I feed Emmie ZiwiPeak moist dog food in the morning - she loves it!


----------



## Pixiesmom (Jul 31, 2008)

Halo's headquarters are now in Tampa. That would be a fun place to work I bet. I love their herbal dip. I was looking at Ziwipeak on Amazon. Do you add water to it or do they just eat the squares as is. It looks like cut up beef jerky squares. What type does Emmie eat? I saw several meat types. Right now mine are eating Merrick canned-they had Brauts & Tots for dinner. The only flavor I don't buy is wing-a-ling. It's really really soupy and runny.


----------



## Suzi (Oct 27, 2010)

Dave what canned dog food does Molly eat?


----------



## MarinaGirl (Mar 25, 2012)

I feed Emmie ZiwiPeak moist dog food in the morning and the air dried dog food in the evening, which you do not have to add water to. She's doing great on it - doesn't fart anymore, poops are easy to pick up, and no bad breath.

- Jeanne


----------



## Miss Paige (Apr 4, 2008)

I have a pack of seniors (3). i still feed kibble. They have raw in the AM so they will get all their supplements. Evening meal is a good quality kibble with diced meat added.


----------



## davetgabby (Dec 29, 2007)

Suzi said:


> Dave what canned dog food does Molly eat?

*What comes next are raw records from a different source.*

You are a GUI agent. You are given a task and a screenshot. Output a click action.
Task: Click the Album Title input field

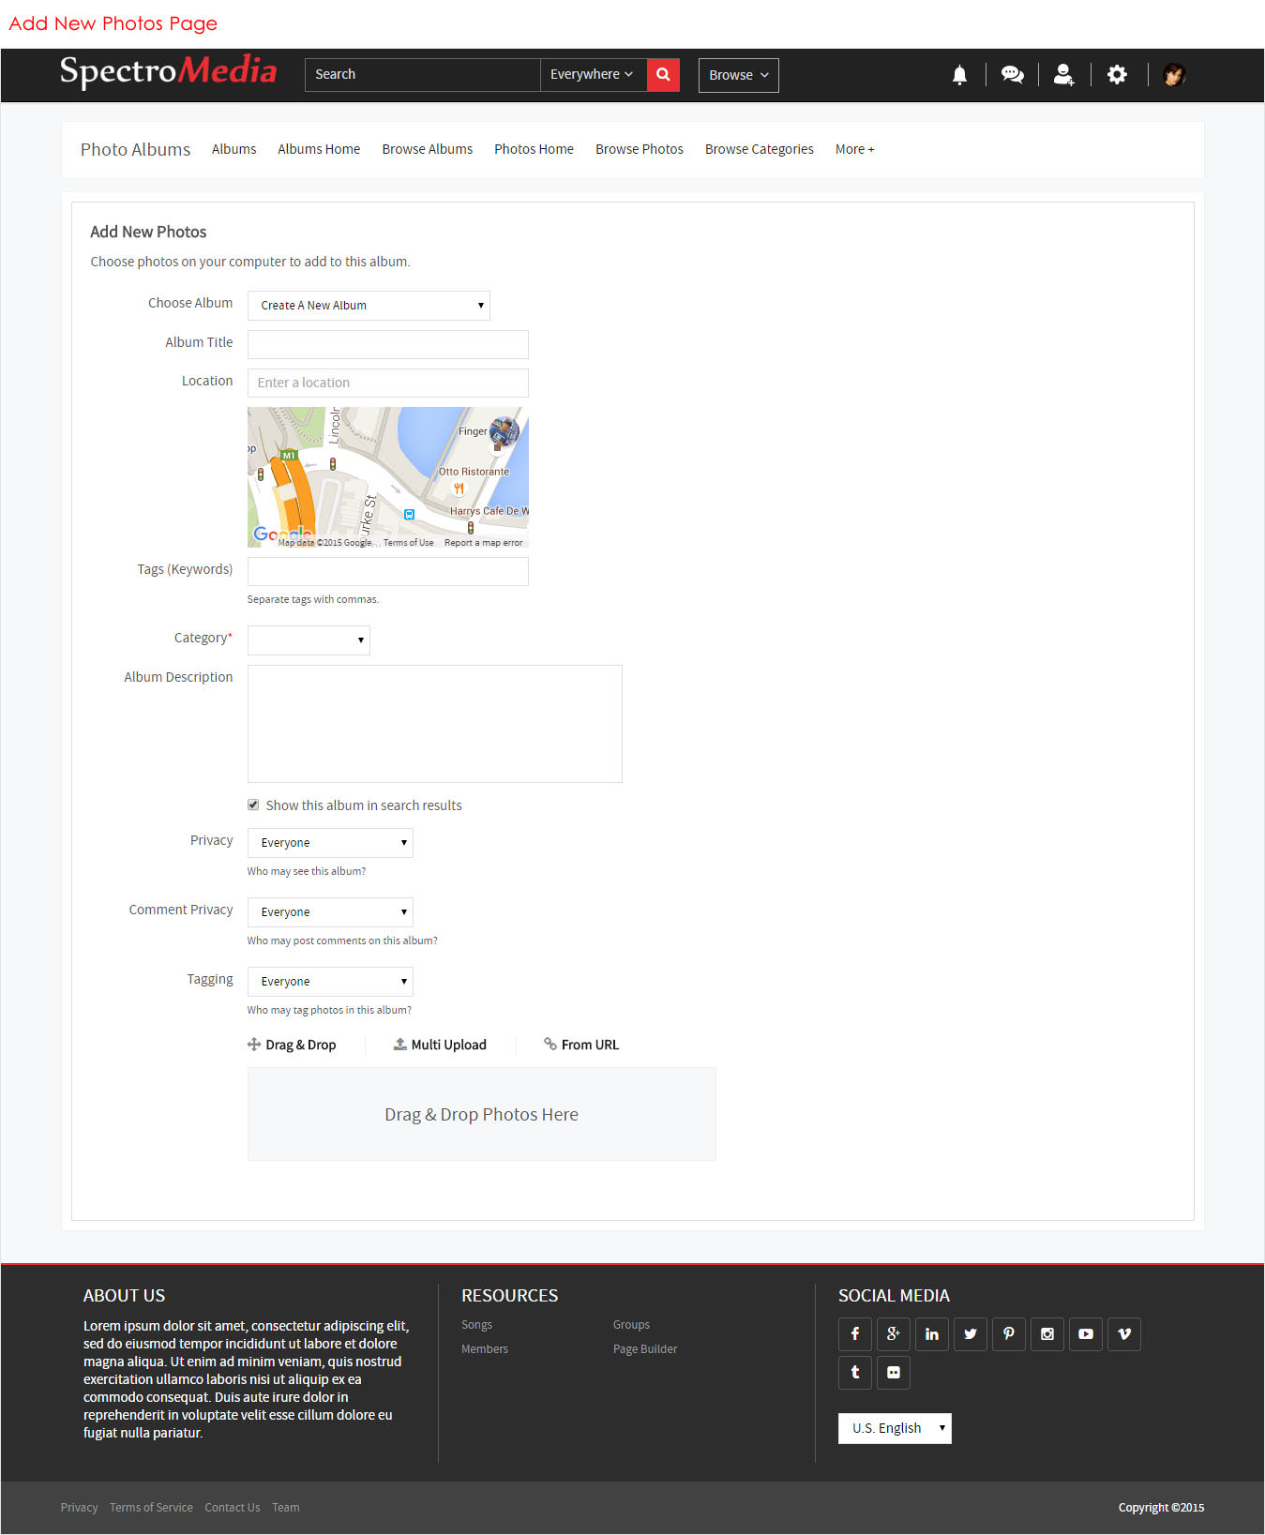[x=388, y=344]
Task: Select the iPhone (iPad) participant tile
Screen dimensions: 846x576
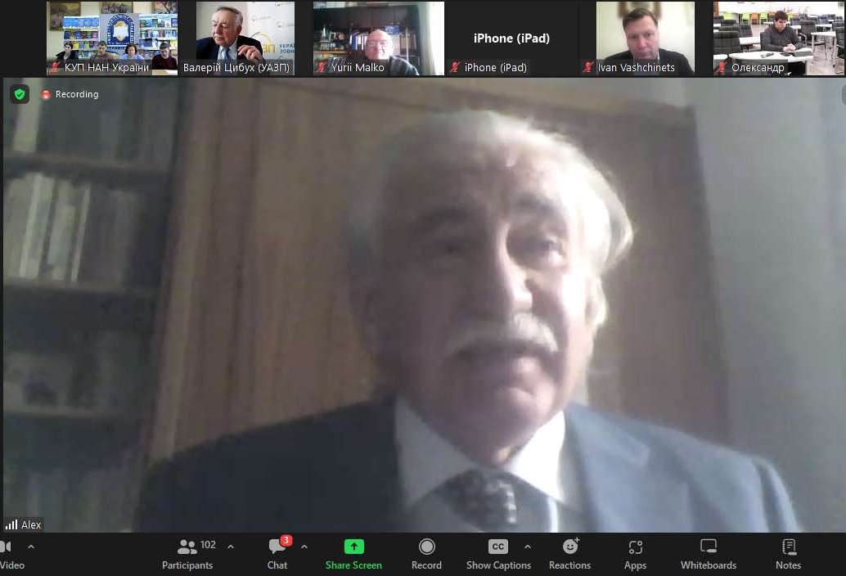Action: pos(511,38)
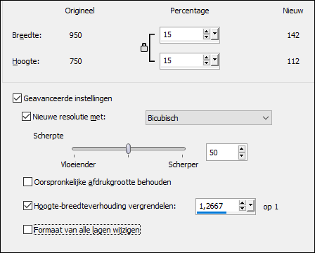315x253 pixels.
Task: Increase Scherpte value with up arrow
Action: click(242, 149)
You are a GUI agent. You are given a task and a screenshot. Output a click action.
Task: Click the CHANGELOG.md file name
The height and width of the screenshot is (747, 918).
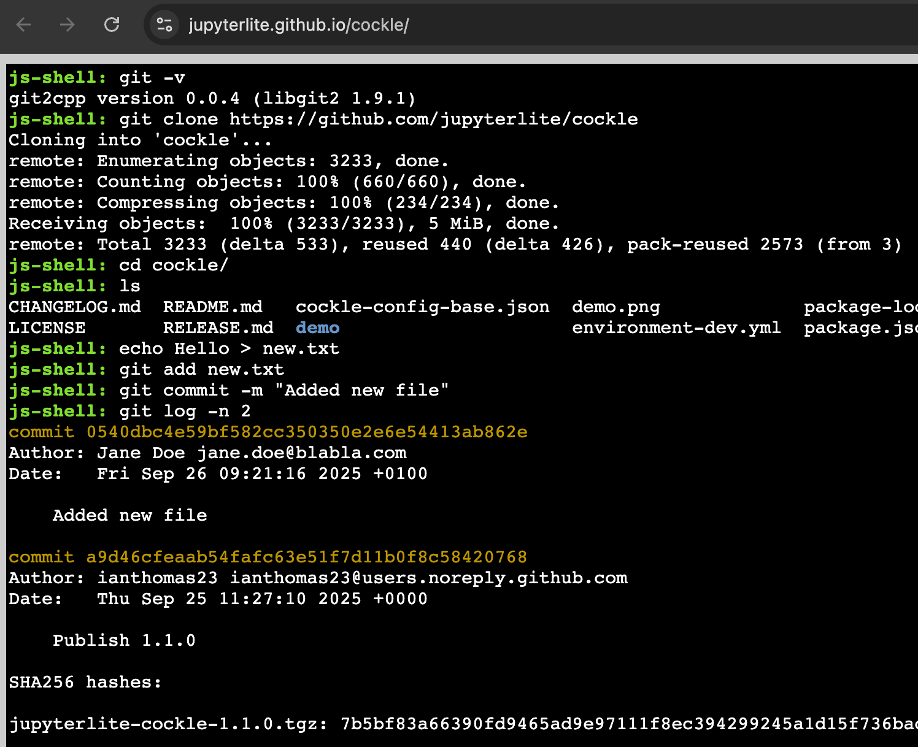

Go Natural by Petcurean , Canadian company but sells in the US.http://www.petcurean.com/


----------



## Suzi (Oct 27, 2010)

davetgabby said:


> Go Natural by Petcurean , Canadian company but sells in the US.http://www.petcurean.com/


 I like Canadian dog foods better than US because you guys have stricter regulations. I had the sisters eating Acanna for about a year but Zoey never really got used to it, Its only about $5 more . Any way I looked it up and all my favorite suppliers carries Petcurean :whoo: Now to write it down and put it in a place I can remember.


----------



## davetgabby (Dec 29, 2007)

Suzi said:


> I like Canadian dog foods better than US because you guys have stricter regulations. I had the sisters eating Acanna for about a year but Zoey never really got used to it, Its only about $5 more . Any way I looked it up and all my favorite suppliers carries Petcurean :whoo: Now to write it down and put it in a place I can remember.


yeah you guys probably get our food cheaper than we do. I pay $42 for a case of 12 cans. 13 oz cans :frusty:


----------



## Suzi (Oct 27, 2010)

davetgabby said:


> yeah you guys probably get our food cheaper than we do. I pay $42 for a case of 12 cans. 13 oz cans :frusty:


 Do you guys get paid more than we do? Gee Wiz . Every thing is way more expensive their. I love the areas I have been in Canada. I was lucky and had an adventursom Dad growing up with a sail boat. We spent our summers in the Canadian San Juan's and up as far as Alaska. :focus:


----------